Otro empellón de la cama obligó al unicornio a saltar sobre la misma y ubicarse junto a los hombres. El escritor se apretó más contra el padre. La consistencia del anciano era dura. Las terminaciones de los huesos se clavaban en el vientre del hijo. La textura felpeada y tibia del unicornio los cubría. Las manos del suicida apretaban la espalda del hombre y la mejilla izquierda frotaba el costado derecho de la cara. Recuerdo de la infancia del hijo; cuando estaba enfermo y el padre lo cargaba. Gárgaras; baños de asiento; enemas de café.

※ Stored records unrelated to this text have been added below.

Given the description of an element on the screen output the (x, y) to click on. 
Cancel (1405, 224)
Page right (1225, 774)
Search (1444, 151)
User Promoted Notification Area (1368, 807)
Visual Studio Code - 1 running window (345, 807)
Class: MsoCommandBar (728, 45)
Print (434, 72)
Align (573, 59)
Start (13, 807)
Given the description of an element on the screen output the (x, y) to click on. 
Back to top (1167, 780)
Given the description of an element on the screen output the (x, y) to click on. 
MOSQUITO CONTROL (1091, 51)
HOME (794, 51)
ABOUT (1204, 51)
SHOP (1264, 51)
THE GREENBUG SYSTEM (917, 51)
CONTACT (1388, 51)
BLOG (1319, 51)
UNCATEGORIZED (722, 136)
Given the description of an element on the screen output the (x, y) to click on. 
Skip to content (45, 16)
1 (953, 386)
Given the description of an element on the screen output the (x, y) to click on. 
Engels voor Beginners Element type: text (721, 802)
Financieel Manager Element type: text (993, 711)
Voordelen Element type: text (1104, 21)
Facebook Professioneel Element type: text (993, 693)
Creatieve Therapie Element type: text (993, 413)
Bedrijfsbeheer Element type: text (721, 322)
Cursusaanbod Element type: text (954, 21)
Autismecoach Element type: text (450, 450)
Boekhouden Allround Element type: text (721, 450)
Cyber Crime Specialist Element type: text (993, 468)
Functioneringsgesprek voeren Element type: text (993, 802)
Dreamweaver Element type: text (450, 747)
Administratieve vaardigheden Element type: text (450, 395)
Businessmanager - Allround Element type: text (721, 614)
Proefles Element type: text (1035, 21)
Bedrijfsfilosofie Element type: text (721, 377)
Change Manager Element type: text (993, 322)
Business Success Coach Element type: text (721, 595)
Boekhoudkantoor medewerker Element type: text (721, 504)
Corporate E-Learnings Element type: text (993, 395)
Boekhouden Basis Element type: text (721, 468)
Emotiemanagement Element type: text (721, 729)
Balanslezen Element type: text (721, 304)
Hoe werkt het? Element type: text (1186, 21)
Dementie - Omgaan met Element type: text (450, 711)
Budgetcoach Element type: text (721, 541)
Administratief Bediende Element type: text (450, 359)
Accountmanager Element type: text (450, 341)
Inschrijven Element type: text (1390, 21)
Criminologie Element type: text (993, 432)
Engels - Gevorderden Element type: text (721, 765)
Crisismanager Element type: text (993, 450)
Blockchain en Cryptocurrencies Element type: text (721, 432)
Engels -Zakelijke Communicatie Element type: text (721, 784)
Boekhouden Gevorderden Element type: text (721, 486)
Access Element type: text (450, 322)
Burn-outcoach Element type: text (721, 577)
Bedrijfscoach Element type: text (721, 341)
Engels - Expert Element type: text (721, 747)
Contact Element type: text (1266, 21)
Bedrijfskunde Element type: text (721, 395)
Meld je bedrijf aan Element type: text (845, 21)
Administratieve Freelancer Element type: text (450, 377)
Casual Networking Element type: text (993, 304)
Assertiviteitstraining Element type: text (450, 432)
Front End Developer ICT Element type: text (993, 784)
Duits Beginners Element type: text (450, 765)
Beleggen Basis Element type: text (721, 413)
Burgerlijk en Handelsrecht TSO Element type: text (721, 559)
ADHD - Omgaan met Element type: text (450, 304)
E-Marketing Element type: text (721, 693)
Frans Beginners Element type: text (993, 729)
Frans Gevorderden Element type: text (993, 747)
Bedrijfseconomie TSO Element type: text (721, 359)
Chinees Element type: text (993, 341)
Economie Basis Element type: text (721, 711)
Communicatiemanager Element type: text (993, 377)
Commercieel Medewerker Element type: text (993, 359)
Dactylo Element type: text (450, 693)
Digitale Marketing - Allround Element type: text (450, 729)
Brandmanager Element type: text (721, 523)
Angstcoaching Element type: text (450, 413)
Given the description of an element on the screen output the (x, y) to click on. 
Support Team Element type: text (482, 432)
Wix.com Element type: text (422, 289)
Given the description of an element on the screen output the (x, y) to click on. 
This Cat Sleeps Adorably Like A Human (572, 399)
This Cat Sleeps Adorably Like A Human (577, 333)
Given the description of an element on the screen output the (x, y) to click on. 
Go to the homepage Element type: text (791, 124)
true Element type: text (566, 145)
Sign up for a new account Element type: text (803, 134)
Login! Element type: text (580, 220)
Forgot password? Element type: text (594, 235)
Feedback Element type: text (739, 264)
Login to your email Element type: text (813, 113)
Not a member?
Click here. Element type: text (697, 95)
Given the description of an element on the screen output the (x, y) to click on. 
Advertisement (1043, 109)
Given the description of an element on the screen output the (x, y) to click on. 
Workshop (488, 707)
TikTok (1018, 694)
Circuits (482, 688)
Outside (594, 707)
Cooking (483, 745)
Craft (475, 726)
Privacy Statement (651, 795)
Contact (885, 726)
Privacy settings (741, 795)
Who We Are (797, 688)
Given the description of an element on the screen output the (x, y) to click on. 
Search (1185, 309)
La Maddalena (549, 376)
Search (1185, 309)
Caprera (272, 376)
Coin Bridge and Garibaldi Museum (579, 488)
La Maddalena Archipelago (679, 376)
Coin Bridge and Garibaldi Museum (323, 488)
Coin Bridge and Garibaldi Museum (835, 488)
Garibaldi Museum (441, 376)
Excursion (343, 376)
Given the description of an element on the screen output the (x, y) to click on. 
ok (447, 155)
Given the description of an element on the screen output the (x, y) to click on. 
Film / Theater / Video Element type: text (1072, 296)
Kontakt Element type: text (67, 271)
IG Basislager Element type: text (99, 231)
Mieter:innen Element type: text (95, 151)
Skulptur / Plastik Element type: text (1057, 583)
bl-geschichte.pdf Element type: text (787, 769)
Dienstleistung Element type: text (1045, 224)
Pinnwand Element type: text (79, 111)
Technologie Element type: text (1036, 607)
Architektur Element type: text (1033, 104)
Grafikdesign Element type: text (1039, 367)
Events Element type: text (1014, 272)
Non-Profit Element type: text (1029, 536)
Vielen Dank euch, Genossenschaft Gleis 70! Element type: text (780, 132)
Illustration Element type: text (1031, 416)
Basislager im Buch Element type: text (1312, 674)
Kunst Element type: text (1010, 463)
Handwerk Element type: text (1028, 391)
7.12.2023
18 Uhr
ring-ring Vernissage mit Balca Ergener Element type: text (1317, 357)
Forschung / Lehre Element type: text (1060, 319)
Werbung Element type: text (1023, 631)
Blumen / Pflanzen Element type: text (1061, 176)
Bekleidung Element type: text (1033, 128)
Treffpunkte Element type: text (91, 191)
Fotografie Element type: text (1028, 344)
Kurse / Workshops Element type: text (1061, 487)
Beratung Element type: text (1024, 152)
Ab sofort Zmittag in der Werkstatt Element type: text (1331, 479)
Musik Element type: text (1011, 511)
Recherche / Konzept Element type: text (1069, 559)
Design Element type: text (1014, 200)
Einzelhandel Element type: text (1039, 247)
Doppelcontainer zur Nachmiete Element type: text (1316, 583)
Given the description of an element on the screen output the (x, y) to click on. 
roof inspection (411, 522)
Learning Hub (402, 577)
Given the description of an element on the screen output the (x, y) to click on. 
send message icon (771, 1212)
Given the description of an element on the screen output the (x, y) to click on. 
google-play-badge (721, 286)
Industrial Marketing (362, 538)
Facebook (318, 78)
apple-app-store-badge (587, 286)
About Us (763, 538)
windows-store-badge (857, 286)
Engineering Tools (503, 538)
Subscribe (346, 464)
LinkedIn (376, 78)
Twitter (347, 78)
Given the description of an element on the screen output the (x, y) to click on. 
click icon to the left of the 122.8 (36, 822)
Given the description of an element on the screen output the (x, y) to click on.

- ¿Es que debo hacerte regresar de tu suicidio? - El padre no contestó. Se limitó a abrazarlo con más fuerza. Al costado, el unicornio los apretaba a ambos con el cuerpo peludo y tan blando, que no parecía tener huesos. Padre, hijo y bestia, formaban una masa casi compacta.

Desde afuera intentaron abrir la puerta. Ruidos de taladros y sierras; gritos de órdenes ahogaron la voz de la Callas. La cama rechinó, como quejándose y la música terminó con un doloroso lamento. El escritor descubrió que su boca estaba apoyada en uno de los ardientes agujeros de la cabeza de su padre

Los operarios terminaban de desmontar la pared. Una herramienta dentada abría la mampostería.

- Debo salvarte del suicidio, pero quién me salvará a mí de la agonía -el hijo seguía hablando en la oreja del padre.
- No quiero que me salves de nada. Nunca fui un unicornio. Sólo un hombre que cometió suicidio. Como tantos otros…

Un grito armónico de los conserjes anunció que habían terminado. Alguien tiró de los pies del escritor para separarlo del padre. Crispadas, las manos del anciano intentaron aferrarse a sus brazos. Los conserjes siguieron jalando, hasta que con un empellón final, lo liberaron.

El escritor y el unicornio se alejaron por el pasillo. El hombre pensó con alivio que su padre permanecería allí; que no vagaría por otros sitios.

Ahora, él debía regresar al hospital de Eunuperia y afrontar su propia muerte.